Prompt - Using the data that follows, return exactly the lines from the one that contains "Open the 経路データ探索 tab dropdown arrow" through the one that contains "Tick the Vale", ends included.

[Stored entries]
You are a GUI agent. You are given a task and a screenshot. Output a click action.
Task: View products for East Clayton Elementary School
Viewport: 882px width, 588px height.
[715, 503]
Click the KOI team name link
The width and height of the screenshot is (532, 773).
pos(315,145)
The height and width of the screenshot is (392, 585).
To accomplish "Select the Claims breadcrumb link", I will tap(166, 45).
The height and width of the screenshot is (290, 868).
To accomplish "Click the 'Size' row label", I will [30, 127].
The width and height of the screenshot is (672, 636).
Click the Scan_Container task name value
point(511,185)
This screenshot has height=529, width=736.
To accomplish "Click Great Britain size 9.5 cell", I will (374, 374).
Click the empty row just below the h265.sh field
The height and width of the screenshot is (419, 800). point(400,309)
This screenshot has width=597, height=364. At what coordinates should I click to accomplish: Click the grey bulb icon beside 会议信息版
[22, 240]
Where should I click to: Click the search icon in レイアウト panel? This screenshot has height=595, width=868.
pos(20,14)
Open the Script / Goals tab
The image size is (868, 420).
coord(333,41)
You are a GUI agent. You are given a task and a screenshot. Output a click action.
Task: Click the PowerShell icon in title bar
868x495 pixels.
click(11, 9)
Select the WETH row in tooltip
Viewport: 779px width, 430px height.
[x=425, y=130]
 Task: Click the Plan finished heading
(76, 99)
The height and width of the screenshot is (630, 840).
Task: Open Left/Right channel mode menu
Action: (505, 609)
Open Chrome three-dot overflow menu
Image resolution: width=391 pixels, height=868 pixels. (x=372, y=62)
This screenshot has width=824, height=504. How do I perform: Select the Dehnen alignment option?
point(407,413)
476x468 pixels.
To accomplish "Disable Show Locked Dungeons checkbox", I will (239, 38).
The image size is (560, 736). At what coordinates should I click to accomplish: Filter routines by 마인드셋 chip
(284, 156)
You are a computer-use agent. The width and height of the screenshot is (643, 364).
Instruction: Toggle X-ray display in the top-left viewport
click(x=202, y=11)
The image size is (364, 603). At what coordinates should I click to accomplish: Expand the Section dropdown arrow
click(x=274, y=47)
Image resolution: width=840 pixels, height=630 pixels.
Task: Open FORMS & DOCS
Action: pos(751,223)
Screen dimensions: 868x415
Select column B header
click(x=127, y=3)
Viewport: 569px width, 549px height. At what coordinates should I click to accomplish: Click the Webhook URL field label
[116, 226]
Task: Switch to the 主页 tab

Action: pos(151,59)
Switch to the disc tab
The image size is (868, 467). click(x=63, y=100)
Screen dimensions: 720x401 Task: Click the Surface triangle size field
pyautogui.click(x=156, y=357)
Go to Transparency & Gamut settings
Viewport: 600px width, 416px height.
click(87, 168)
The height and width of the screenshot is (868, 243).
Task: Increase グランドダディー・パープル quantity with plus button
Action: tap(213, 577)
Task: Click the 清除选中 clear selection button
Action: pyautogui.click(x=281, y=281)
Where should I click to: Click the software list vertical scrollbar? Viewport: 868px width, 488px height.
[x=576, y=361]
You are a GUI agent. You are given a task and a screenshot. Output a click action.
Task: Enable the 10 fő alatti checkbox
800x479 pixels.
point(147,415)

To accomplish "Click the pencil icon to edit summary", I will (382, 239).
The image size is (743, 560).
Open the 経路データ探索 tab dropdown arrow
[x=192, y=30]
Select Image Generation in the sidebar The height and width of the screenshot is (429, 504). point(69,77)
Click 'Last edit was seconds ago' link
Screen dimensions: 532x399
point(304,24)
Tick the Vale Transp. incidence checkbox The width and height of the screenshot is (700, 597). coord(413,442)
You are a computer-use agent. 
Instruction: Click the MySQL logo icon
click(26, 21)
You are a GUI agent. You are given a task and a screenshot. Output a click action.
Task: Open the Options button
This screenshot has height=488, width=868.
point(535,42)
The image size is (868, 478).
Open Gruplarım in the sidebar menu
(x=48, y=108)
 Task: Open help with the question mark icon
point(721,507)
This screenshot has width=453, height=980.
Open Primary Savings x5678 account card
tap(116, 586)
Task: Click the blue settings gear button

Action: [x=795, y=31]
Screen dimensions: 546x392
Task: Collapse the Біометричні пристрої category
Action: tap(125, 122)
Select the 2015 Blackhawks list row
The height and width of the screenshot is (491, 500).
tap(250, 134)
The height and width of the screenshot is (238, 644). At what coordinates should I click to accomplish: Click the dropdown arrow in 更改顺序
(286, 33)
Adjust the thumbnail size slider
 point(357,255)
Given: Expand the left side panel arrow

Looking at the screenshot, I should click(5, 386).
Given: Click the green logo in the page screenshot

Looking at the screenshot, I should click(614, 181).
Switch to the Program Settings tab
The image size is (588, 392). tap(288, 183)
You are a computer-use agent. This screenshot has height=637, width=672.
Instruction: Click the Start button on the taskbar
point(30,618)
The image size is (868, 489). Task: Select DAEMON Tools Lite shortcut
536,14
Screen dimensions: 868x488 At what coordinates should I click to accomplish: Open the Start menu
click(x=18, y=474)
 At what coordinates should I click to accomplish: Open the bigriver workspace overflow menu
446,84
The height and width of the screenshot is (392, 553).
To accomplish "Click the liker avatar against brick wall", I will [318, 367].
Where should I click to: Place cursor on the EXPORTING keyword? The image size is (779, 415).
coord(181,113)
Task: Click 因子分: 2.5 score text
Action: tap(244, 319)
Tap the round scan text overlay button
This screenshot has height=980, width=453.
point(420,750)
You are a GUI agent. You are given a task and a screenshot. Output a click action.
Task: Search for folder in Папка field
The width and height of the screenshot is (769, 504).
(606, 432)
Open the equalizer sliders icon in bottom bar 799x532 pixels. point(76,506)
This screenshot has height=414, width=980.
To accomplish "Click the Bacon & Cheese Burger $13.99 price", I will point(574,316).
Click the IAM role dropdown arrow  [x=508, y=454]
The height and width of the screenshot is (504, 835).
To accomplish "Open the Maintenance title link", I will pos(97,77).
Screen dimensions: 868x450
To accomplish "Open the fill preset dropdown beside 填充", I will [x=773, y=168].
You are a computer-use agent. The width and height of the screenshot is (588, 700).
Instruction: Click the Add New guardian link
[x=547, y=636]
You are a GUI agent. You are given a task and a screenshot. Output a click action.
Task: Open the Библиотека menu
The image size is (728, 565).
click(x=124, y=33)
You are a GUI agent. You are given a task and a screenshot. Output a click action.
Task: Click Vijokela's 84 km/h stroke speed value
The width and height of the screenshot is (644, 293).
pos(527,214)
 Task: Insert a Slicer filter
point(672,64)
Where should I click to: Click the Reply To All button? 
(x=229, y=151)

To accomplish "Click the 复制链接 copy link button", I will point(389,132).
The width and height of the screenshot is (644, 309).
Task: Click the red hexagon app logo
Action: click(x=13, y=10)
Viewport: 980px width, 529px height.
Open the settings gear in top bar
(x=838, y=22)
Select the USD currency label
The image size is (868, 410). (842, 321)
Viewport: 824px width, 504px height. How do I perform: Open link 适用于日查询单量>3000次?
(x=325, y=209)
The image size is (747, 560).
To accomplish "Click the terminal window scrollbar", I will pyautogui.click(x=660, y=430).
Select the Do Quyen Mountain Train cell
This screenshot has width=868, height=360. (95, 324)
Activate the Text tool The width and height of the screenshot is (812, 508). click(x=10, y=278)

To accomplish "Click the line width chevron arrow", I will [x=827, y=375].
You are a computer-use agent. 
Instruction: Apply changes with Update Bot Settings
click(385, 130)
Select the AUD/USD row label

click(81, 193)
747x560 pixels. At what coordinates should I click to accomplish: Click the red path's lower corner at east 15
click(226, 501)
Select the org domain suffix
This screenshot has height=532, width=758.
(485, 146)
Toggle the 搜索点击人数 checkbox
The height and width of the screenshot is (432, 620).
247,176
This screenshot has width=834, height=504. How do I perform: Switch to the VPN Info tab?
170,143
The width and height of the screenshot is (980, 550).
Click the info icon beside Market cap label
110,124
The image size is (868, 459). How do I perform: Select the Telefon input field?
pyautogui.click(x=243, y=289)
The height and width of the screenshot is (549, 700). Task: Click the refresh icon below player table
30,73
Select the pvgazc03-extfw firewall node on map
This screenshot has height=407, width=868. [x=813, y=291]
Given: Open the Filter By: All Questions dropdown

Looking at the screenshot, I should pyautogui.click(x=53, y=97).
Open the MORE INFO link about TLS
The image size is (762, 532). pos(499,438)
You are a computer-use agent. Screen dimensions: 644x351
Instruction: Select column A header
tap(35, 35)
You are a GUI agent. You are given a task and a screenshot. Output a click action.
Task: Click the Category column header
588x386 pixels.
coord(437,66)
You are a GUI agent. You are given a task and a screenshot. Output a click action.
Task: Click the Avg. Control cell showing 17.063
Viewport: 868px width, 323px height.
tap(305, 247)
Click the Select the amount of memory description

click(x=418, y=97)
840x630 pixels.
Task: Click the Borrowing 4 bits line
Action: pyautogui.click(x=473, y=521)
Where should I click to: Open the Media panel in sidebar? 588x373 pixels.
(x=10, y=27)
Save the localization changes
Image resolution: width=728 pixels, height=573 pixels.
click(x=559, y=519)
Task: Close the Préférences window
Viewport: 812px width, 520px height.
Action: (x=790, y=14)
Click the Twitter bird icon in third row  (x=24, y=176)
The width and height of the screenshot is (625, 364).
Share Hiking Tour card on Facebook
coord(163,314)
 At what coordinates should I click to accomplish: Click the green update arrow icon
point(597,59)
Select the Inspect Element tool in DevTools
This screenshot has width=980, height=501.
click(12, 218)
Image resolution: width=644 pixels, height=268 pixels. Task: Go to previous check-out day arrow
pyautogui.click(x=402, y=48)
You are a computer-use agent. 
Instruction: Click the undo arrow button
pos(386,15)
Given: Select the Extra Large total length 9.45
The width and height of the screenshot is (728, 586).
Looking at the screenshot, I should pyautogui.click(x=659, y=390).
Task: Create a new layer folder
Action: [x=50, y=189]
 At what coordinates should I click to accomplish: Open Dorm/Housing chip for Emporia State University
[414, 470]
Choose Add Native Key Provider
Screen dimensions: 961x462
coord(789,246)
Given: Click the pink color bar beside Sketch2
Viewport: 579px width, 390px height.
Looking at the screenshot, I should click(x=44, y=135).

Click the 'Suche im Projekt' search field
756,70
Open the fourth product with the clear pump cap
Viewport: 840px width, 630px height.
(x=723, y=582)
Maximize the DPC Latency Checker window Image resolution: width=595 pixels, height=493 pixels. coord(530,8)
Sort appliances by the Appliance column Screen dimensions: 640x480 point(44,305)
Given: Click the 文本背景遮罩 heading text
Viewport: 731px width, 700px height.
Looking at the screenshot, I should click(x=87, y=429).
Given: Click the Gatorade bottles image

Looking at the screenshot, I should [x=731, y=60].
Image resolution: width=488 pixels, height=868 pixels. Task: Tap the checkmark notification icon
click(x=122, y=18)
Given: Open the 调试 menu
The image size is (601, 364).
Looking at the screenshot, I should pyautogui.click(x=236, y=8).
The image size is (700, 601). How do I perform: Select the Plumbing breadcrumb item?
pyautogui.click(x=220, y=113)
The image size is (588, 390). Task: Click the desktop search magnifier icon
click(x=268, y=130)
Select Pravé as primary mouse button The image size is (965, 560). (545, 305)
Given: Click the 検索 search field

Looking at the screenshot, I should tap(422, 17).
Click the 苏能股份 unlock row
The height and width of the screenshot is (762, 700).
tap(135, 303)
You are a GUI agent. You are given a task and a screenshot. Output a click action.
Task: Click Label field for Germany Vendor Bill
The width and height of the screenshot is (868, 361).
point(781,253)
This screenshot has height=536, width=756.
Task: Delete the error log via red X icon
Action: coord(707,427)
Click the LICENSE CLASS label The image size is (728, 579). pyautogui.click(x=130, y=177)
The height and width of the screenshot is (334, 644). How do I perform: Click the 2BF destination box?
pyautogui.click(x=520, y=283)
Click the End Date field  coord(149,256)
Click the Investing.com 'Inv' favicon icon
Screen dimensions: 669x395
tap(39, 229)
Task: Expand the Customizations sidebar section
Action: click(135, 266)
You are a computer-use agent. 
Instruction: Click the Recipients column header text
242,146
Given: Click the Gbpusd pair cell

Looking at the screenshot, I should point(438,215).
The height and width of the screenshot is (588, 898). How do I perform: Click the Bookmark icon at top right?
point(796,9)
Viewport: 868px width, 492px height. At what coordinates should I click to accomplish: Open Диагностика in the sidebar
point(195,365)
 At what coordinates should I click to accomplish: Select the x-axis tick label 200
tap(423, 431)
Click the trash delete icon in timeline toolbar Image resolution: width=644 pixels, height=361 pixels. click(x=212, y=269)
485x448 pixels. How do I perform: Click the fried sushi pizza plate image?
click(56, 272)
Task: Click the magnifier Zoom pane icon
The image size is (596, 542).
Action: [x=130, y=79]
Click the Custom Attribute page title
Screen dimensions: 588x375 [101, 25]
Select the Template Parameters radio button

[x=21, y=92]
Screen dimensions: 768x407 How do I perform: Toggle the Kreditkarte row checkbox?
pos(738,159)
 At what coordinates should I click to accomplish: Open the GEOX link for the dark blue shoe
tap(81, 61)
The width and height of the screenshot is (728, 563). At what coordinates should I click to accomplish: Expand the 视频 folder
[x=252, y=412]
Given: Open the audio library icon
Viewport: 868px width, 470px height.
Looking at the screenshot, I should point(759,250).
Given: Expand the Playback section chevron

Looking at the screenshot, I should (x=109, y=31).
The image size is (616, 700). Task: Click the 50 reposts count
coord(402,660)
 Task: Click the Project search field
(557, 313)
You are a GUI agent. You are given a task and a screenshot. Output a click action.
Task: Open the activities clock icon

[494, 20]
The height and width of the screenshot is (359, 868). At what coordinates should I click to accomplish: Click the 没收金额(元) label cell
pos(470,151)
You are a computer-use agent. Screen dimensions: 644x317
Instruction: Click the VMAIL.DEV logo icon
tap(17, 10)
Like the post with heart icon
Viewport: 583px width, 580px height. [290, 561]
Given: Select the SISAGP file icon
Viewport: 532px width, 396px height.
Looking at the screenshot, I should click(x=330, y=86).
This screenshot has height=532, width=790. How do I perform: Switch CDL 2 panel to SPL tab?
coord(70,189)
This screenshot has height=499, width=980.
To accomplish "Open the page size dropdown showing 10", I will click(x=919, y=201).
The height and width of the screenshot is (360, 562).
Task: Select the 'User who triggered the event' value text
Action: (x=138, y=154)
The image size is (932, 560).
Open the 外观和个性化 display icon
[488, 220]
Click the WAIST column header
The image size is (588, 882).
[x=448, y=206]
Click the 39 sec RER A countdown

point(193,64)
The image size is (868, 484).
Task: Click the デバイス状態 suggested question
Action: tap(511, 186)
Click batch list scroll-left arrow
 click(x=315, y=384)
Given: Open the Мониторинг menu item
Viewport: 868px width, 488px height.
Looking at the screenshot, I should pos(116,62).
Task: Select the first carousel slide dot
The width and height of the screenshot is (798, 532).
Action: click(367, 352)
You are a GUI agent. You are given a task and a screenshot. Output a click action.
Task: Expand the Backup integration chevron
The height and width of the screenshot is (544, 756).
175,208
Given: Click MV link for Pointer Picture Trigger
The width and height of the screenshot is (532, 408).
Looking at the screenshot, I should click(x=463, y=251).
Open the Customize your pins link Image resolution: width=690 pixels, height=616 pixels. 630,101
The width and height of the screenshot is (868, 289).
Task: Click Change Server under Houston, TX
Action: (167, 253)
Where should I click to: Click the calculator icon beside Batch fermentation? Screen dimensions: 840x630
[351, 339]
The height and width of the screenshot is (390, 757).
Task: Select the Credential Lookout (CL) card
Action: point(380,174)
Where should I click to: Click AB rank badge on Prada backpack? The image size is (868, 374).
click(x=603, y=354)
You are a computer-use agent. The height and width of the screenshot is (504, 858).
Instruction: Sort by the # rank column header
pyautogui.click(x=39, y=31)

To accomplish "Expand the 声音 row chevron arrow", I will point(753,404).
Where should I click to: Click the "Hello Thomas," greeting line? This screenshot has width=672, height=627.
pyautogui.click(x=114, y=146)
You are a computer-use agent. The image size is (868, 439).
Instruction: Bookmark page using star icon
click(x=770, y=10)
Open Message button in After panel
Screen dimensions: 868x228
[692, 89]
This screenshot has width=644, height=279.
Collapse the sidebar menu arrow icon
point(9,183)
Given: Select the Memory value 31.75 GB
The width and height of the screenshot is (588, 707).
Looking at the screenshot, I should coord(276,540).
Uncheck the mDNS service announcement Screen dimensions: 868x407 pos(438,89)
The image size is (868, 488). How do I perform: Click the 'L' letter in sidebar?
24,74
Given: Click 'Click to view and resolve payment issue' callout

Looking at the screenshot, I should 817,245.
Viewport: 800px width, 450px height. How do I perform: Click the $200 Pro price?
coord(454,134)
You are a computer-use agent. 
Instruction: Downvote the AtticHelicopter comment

Exercise output -
Open the 経路データ探索 tab dropdown arrow
[x=192, y=30]
Select Image Generation in the sidebar The height and width of the screenshot is (429, 504). point(69,77)
Click 'Last edit was seconds ago' link
Screen dimensions: 532x399
point(304,24)
Tick the Vale Transp. incidence checkbox The width and height of the screenshot is (700, 597). coord(413,442)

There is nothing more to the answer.